An algorithm was deployed in the emergency room at a single tertiary care hospital for the detection of LVO on CT angiography (CTA) between September 1st-27th, 2021. A retrospective analysis of the algorithm's accuracy was performed.
During the study period, 48 patients underwent CTA examination in the emergency department to evaluate for emergent LVO, with 2 positive cases (60.3 years ± 18.2; 32 women). The LVO algorithm demonstrated a sensitivity and specificity of 100% and 92%, respectively. While the sensitivity of the algorithm at our institution was even higher than the manufacturer's reported values, the false discovery rate was 67%, leading to the perception that the algorithm was inaccurate. In addition, the positive predictive value at our institution was 33% compared with the manufacturer's reported values of 95-98%. This disparity can be attributed to differences in disease prevalence of 4.1% at our institution compared with 45.0-62.2% from the manufacturer's reported values.
Despite the LVO algorithm's accuracy performing as advertised, it was perceived as inaccurate due to more false positives than anticipated and was removed from clinical practice. This was likely due to a cognitive bias called the accuracy paradox. To mitigate the accuracy paradox, radiologists should be presented with metrics based on a disease prevalence similar to their practice when evaluating and utilizing artificial intelligence tools.
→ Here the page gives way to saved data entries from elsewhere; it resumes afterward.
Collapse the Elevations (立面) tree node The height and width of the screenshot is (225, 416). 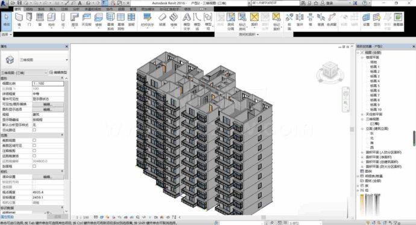click(362, 129)
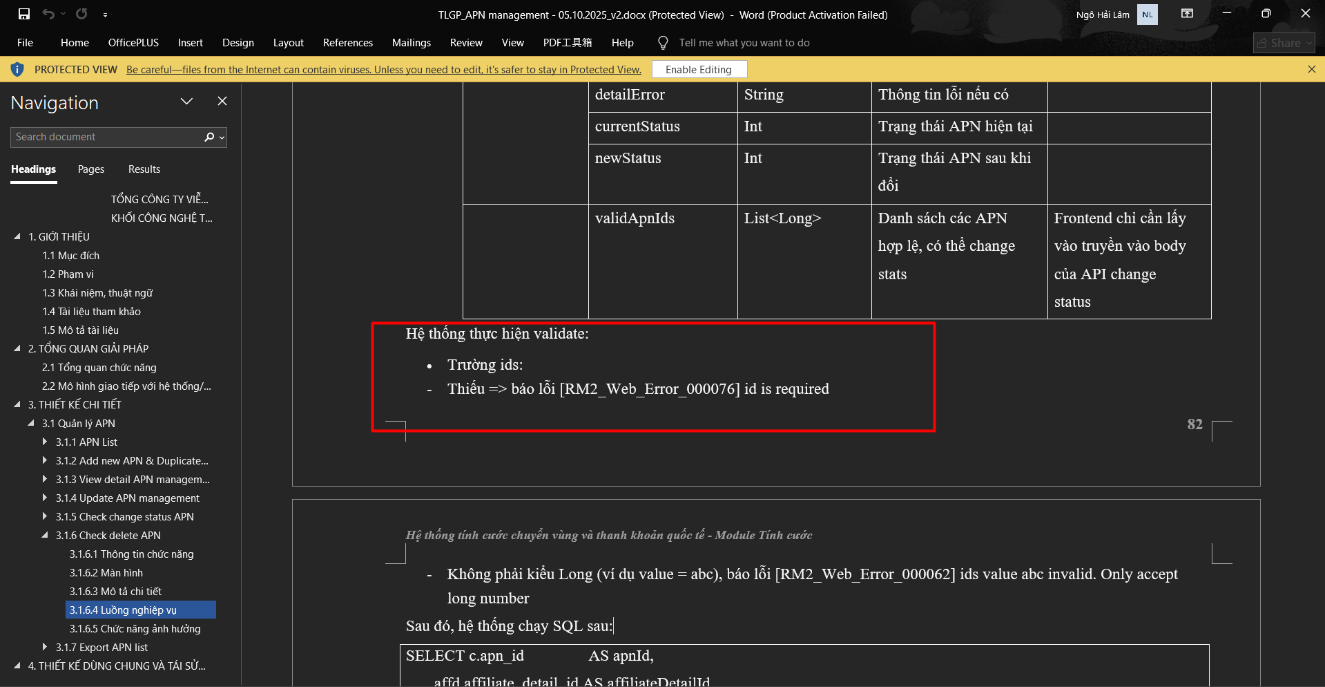Click the Save icon in title bar
This screenshot has width=1325, height=687.
(x=24, y=14)
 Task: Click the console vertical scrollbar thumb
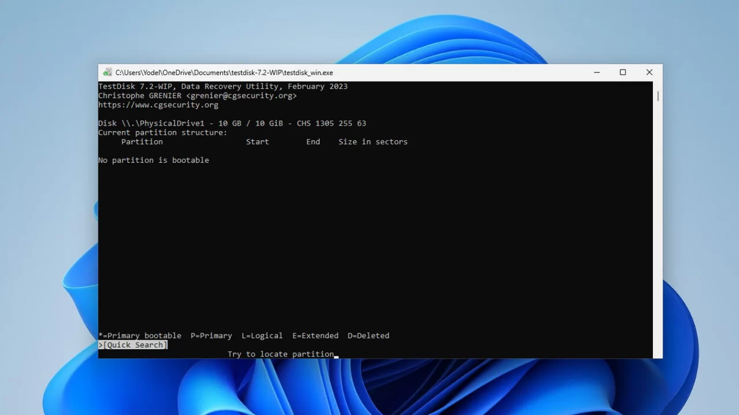[658, 96]
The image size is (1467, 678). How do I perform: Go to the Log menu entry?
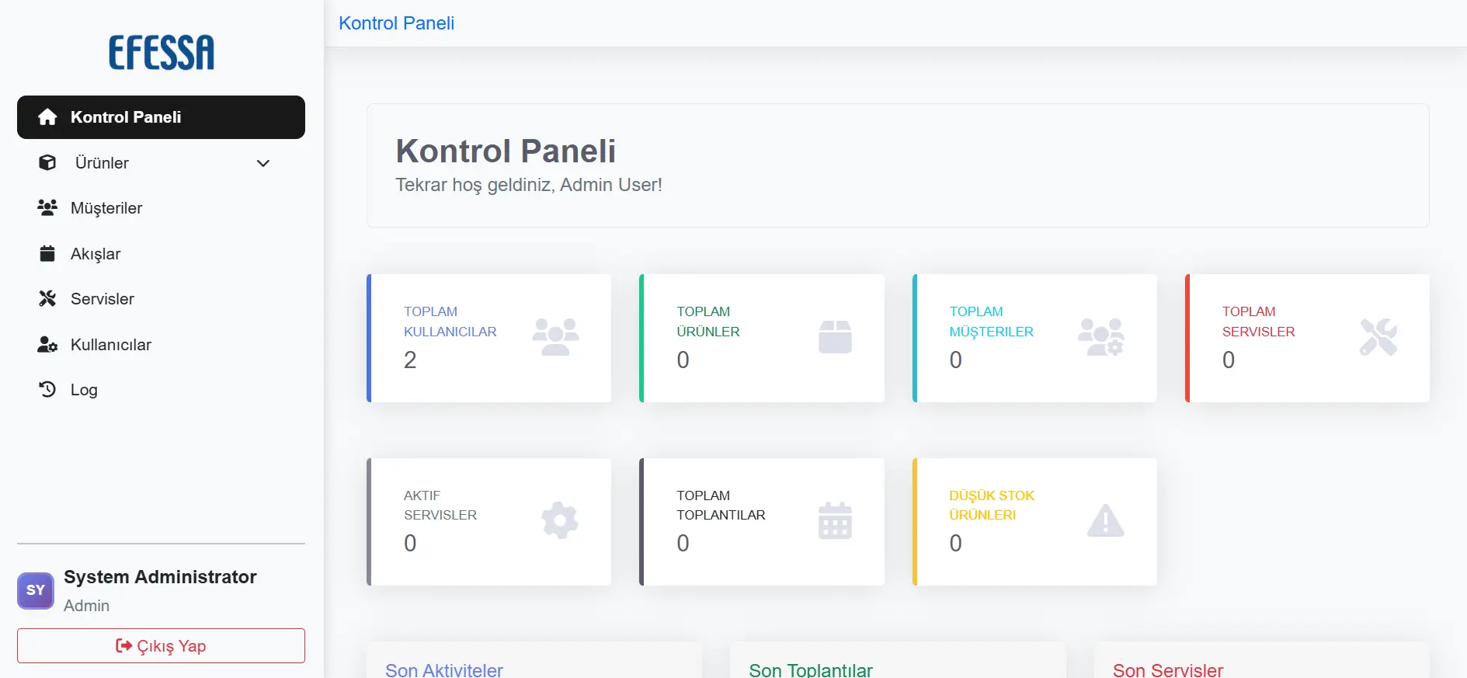click(84, 390)
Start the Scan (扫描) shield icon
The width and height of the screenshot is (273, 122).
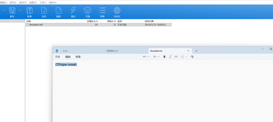pyautogui.click(x=87, y=11)
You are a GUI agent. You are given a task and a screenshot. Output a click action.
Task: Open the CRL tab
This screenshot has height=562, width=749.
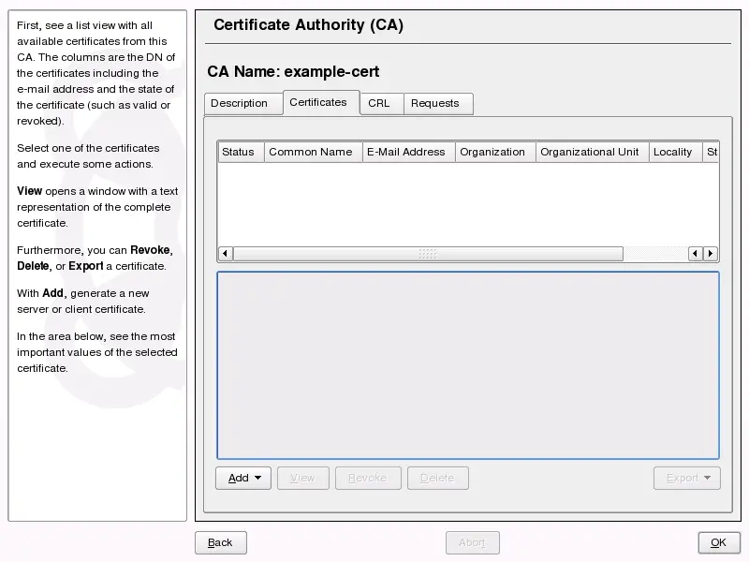click(x=378, y=103)
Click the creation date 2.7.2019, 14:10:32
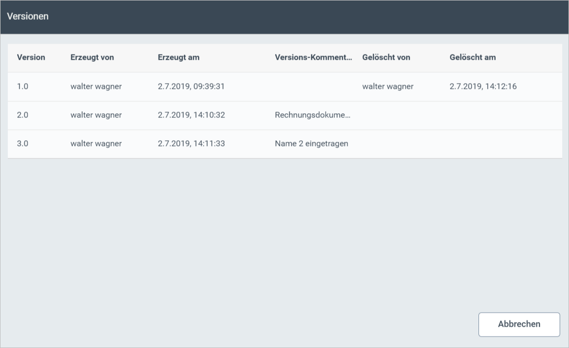The width and height of the screenshot is (569, 348). (191, 115)
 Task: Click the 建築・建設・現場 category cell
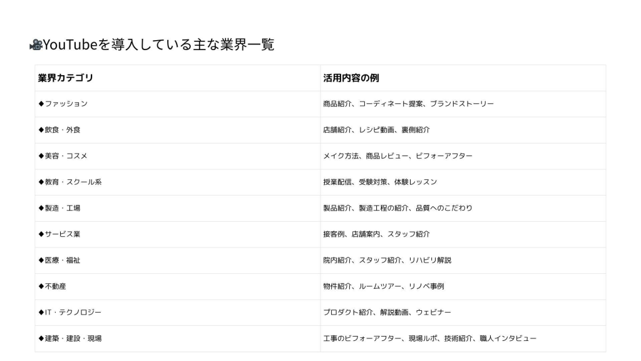point(70,338)
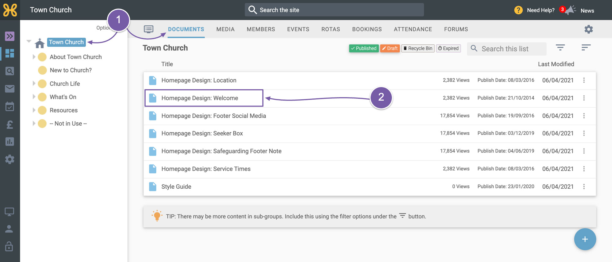
Task: Open the settings gear at top right
Action: point(588,29)
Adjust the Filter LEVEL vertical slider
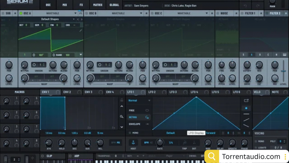This screenshot has width=289, height=163. [x=283, y=71]
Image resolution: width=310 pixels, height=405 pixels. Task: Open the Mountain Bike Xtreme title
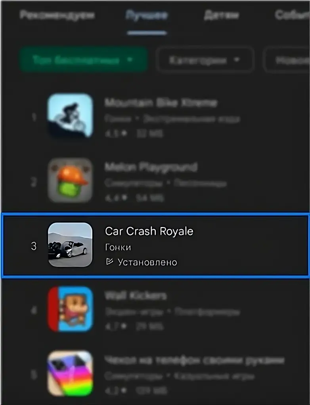(161, 102)
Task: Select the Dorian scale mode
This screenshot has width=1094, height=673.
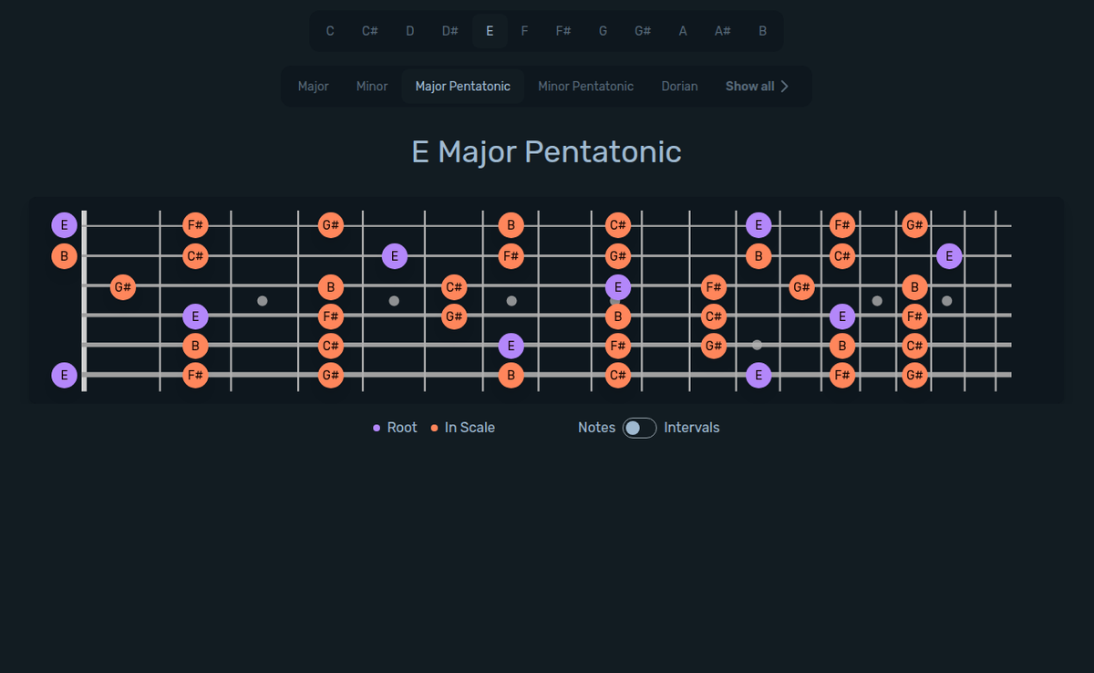Action: tap(679, 86)
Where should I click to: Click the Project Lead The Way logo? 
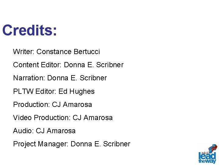pyautogui.click(x=207, y=154)
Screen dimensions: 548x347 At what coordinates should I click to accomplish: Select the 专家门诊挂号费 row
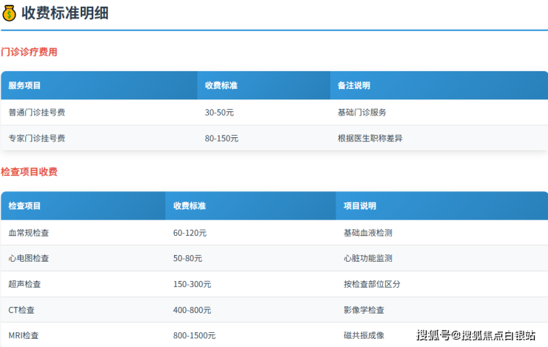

Question An artificial intelligence algorithm for detecting emergent LVOs was implemented in an emergency department, but it was perceived to be inaccurate. Findings Although the algorithm's accuracy was both high and as advertised, the algorithm demonstrated a high false discovery rate. Clinical relevance The misperception of the algorithm's inaccuracy was likely due to a special case of the base rate fallacy-the accuracy paradox. Equipping radiologists with an algorithm's false discovery rate based on local prevalence will ensure realistic expectations for real-world performance.
我们报告了在急诊环境中实施一种用于检测疑似中风大血管闭塞(LVO)算法的经验,包括其性能,并解释为何放射科医生对该算法接受度不高。
2021年9月1日至27日,在一家三级护理医院的急诊室部署了一种算法,用于在CT血管造影(CTA)上检测LVO。对该算法的准确性进行了回顾性分析。
在研究期间,48例患者在急诊科接受CTA检查以评估急性LVO,其中2例阳性(60.3岁±18.2;32名女性)。LVO算法的敏感性和特异性分别为100%和92%。虽然该算法在我们机构的敏感性甚至高于制造商报告的值,但错误发现率为67%,导致人们认为该算法不准确。此外,我们机构的阳性预测值为33%,而制造商报告的值为95 - 98%。这种差异可归因于我们机构疾病患病率为4.1%,而制造商报告的值为45.0 - 62.2%。
尽管LVO算法的准确性如宣传的那样,但由于假阳性比预期更多,它被认为不准确并从临床实践中移除。这可能是由于一种称为准确性悖论的认知偏差。为了减轻准确性悖论,在评估和使用人工智能工具时,应向放射科医生提供基于与其实践相似的疾病患病率的指标。
问题 在急诊科实施了一种用于检测急性LVO的人工智能算法,但它被认为不准确。发现 尽管该算法的准确性很高且如宣传的那样,但该算法显示出较高的错误发现率。临床相关性 对该算法不准确的误解可能是由于基础比率谬误的一个特殊情况——准确性悖论。根据当地患病率为放射科医生提供算法的错误发现率,将确保对实际性能有现实的期望。